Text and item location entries
* * * * * * *
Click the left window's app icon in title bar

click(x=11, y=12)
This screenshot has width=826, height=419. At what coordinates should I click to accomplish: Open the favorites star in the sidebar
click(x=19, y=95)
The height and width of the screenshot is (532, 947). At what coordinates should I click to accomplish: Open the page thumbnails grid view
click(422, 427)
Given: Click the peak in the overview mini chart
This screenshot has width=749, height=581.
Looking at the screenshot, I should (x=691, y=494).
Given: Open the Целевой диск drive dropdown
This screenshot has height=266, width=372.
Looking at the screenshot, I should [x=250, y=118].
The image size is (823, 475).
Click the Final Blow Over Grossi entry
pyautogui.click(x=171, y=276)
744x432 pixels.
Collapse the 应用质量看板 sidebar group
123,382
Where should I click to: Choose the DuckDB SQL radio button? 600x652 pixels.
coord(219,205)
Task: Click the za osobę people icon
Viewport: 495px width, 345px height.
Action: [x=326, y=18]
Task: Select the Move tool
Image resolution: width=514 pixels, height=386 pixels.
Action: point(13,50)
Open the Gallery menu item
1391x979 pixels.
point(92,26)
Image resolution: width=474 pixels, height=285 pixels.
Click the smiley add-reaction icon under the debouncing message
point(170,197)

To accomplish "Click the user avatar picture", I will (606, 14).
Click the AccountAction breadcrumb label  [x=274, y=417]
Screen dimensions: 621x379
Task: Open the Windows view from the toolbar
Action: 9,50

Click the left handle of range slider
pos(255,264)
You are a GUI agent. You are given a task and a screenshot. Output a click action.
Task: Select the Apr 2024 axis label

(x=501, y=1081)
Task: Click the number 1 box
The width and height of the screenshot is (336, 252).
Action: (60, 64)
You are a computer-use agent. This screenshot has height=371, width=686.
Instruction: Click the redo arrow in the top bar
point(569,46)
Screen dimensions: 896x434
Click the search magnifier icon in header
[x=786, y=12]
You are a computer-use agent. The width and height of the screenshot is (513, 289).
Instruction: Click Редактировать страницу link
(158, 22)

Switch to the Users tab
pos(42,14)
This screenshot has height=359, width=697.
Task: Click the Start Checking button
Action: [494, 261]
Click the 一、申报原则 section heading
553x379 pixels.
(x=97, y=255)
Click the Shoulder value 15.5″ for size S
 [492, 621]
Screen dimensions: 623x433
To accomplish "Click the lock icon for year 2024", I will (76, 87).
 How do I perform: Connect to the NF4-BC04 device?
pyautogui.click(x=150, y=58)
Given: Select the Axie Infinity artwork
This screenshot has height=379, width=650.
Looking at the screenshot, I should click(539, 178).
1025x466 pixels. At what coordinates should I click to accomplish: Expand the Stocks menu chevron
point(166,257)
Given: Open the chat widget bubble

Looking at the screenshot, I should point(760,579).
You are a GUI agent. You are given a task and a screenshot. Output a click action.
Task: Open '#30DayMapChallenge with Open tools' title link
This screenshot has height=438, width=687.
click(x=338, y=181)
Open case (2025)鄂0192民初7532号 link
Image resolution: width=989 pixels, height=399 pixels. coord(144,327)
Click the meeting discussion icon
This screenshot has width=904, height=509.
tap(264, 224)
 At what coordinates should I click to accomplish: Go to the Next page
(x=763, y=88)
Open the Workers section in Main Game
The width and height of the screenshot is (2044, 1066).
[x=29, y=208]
* * * * * * *
_AIM_: Convert the stretch of lines above, from the line containing "Task: Click the number 1 box" through the line containing "pyautogui.click(x=150, y=58)", into a JSON list of strings with one string per line, leaving out blank lines.

_THE OUTPUT_:
[
  "Task: Click the number 1 box",
  "The width and height of the screenshot is (336, 252).",
  "Action: (60, 64)",
  "You are a computer-use agent. This screenshot has height=371, width=686.",
  "Instruction: Click the redo arrow in the top bar",
  "point(569,46)",
  "Screen dimensions: 896x434",
  "Click the search magnifier icon in header",
  "[x=786, y=12]",
  "You are a computer-use agent. The width and height of the screenshot is (513, 289).",
  "Instruction: Click Редактировать страницу link",
  "(158, 22)",
  "Switch to the Users tab",
  "pos(42,14)",
  "This screenshot has height=359, width=697.",
  "Task: Click the Start Checking button",
  "Action: [494, 261]",
  "Click the 一、申报原则 section heading",
  "553x379 pixels.",
  "(x=97, y=255)",
  "Click the Shoulder value 15.5″ for size S",
  " [492, 621]",
  "Screen dimensions: 623x433",
  "To accomplish \"Click the lock icon for year 2024\", I will (76, 87).",
  " How do I perform: Connect to the NF4-BC04 device?",
  "pyautogui.click(x=150, y=58)"
]